Duvido imenso. E isto é preocupante. A falta de consenso sobre o que a Frelimo é e, sobretudo, sobre o que o seu poder é, conduz-nos a uma situação em que pseudo-académicos interpretam o papel da academia no País como sendo o de utilizar os seus títulos para dar legitimidade a posições políticas. Confundem a crítica com oposição e tornam o pensamento e a produção de conhecimento em artefactos mercenários da sua própria esquizofrenia: “académicos” e políticos. Bom, pelo menos nunca estarão sozinhos. Usam considerações materiais como critérios de avaliação da plausibilidade do que diz quem quer pensar de forma crítica. Se eu critico a ênfase no combate à pobreza, o “académico” não procura saber que argumentos tenho; ele quer saber em graças de quem eu quero cair. A ideia de que a reflexão possa constituir um fim em si próprio não cabe no seu entendimento do papel de um académico.

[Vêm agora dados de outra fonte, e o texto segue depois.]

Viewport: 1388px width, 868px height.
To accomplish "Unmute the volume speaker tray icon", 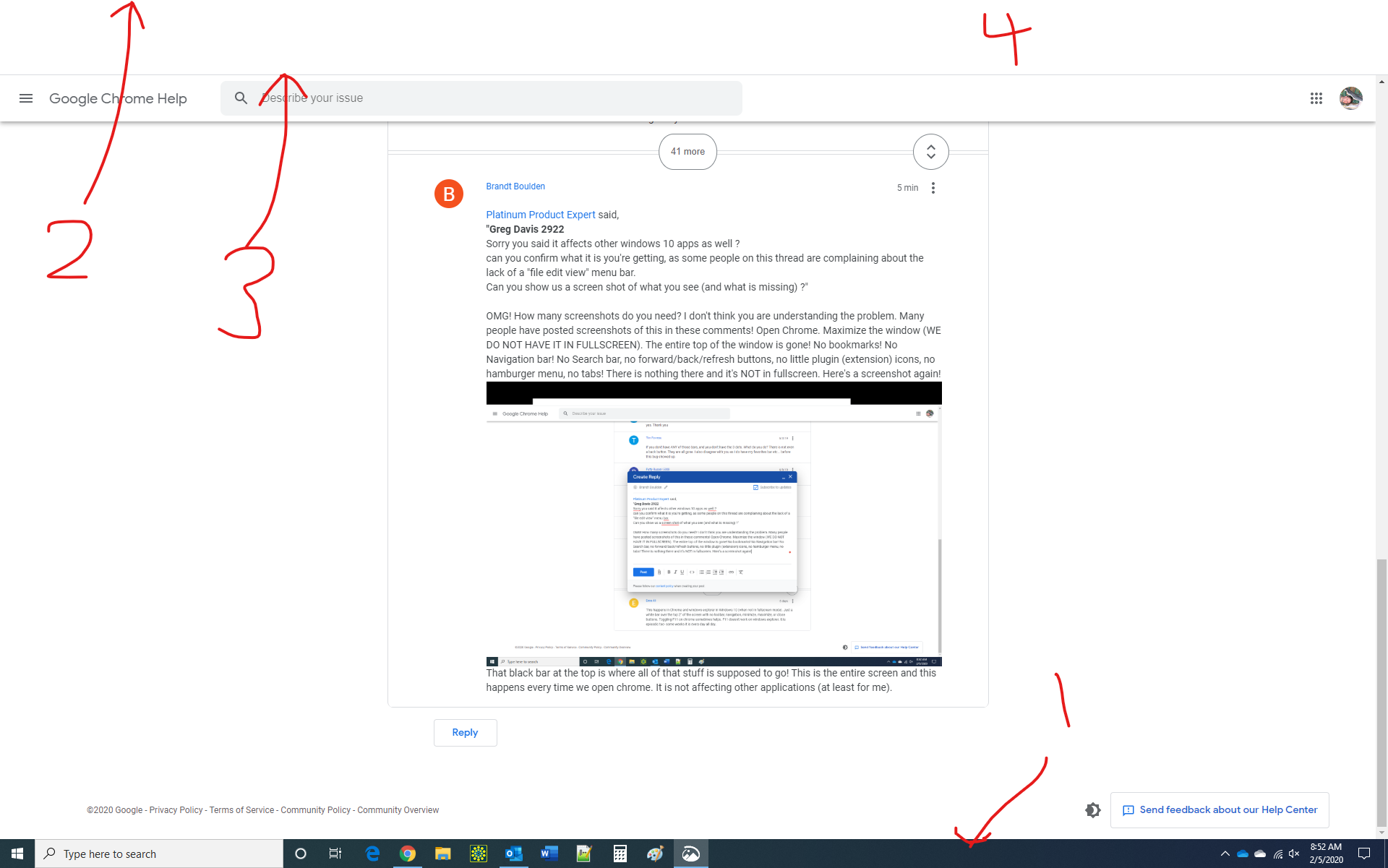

Políticos o nosso País já os tem em número suficiente. Académicos, contudo, isto é, pessoas comprometidas com a verdade e com o fomento deste País por via da reflexão crítica, esses fazem ainda muita falta. Moçambique não vai deixar de existir ou de resolver os seus problemas porque os “académicos” foram ao Nono Congresso. Mas se esses académicos assumissem o seu papel, o País poderia lograr todos os desafios com mais opções. Era tão bom que eles tomassem a decisão de serem académicos ou políticos e... cumprissem-na.